Although previous studies may suggest a role for Nnat in acute appetite and energy homeostasis and in metabolic-inflammation the physiological function(s) of Nnat remain largely unknown. Further, there is limited data on the total or differential expression of Nnat isoforms in metabolic tissues in response to either acute or chronic changes in nutrient signalling. We therefore undertook studies to investigate the isoform-specific regulation of Nnat in the hypothalamus in response to acute nutrient fasting, high-fat diet-induced obesity, chronic dietary caloric restriction and modified gastric bypass surgery. These states were selected to represent a broad range of short- and long-term hormonal, nutrient and neuronal signals of energy flux, with the potential to regulate hypothalamic Nnat expression. We also examined expression of Nnat isoforms in other metabolic tissues involved in energy regulation.
Results
Nnat Expression in Central Nervous System (CNS), Adipose Tissue and Gastrointestinal (GI) Tract
In adult mice both Nnat-α and -β isoforms were highly expressed in hypothalamus and WAT (Table 1).

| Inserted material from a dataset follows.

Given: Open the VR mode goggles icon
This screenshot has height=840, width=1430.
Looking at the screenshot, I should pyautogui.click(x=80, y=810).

We also demonstrated abundant expression of both isoforms in brainstem, modest expression in brown adipose tissue (BAT), stomach and jejunum, and low expression in duodenum and ileum (Table 1). Relative Nnat-α and -β expression in all tissues under all conditions (including diet studies below) showed positive correlation (Figure 1; R2 = 0.35, P<0.001).
Table 1. Tissue Nnat expression.
Nnat-α | Nnat-β | |
Hypothalamus | 0.55 | 0.47 |
Brainstem | 0.30 | 0.25 |
WAT | 0.28 | 0.17 |
BAT | 0.0050 | 0.0031 |
Stomach | 0.0029 | 0.0023 |
Duodenum | 0.00075 | 0.00016 |
Jejunum | 0.0066 | 0.017 |
Ileum | 0.00093 | 0.00099 |
RNA was extracted from tissue for n = 4 mice and pooled for measurement of Nnat expression; Nnat expression was standardised relative to ubiquitin (Ubc) expression (Nnat-α or -β/Ubc).

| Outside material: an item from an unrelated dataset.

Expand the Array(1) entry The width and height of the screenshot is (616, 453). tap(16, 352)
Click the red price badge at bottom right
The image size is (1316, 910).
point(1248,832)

Effect of Acute Nutritional Regulation on Nnat Expression
We confirmed the influence of acute feeding state on global hypothalamic Nnat expression. Mean Nnat-α and -β expression levels were reduced in the fasted compared to ad-libitum fed state. This did not reach significance after overnight fast (Figure 2A; t test P = 0.397, P = 0.055; Nnat-α and -β respectively), but became highly significant after 24-h fast (Figure 2B; t test P = 0.005, P = 0.007; Nnat-α and -β respectively). In stomach and duodenum, mean expression did not differ significantly between overnight fast and ad-libitum fed groups, for either Nnat-α or -β (Figures 2C and 2D).

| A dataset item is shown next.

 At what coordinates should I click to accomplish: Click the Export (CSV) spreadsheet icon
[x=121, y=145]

Effect of Diet-induced Obesity (DIO) on Hypothalamic Nnat Expression
Adult mice fed high-fat diet for 4, 8, 12 and 16 weeks developed DIO. Final body-weight, increase in body-weight, and plasma leptin were significantly different in DIO groups compared to control groups maintained on standard dietary chow, except at week 4 for final body weight and week 8 for circulating leptin where the difference did not reach significance (Figure S1 A–C; Table S1). Body-weight increased between 4, 8, 12 and 16 weeks DIO, but less rapidly after 8 weeks (Figure S1A & S1B; Table S1; ANOVA overall significance levels P = 0.0001 for both final body-weight and delta body-weight). The difference in plasma leptin levels at different time points of DIO was overall significant (ANOVA overall significance level P = 0.038, though post-hoc comparisons did not show a significant difference between different time points). Mean global hypothalamic Nnat expression did not differ either between tiers of DIO or in comparison to controls, for either Nnat-α or -β (Figure S1D and S1E).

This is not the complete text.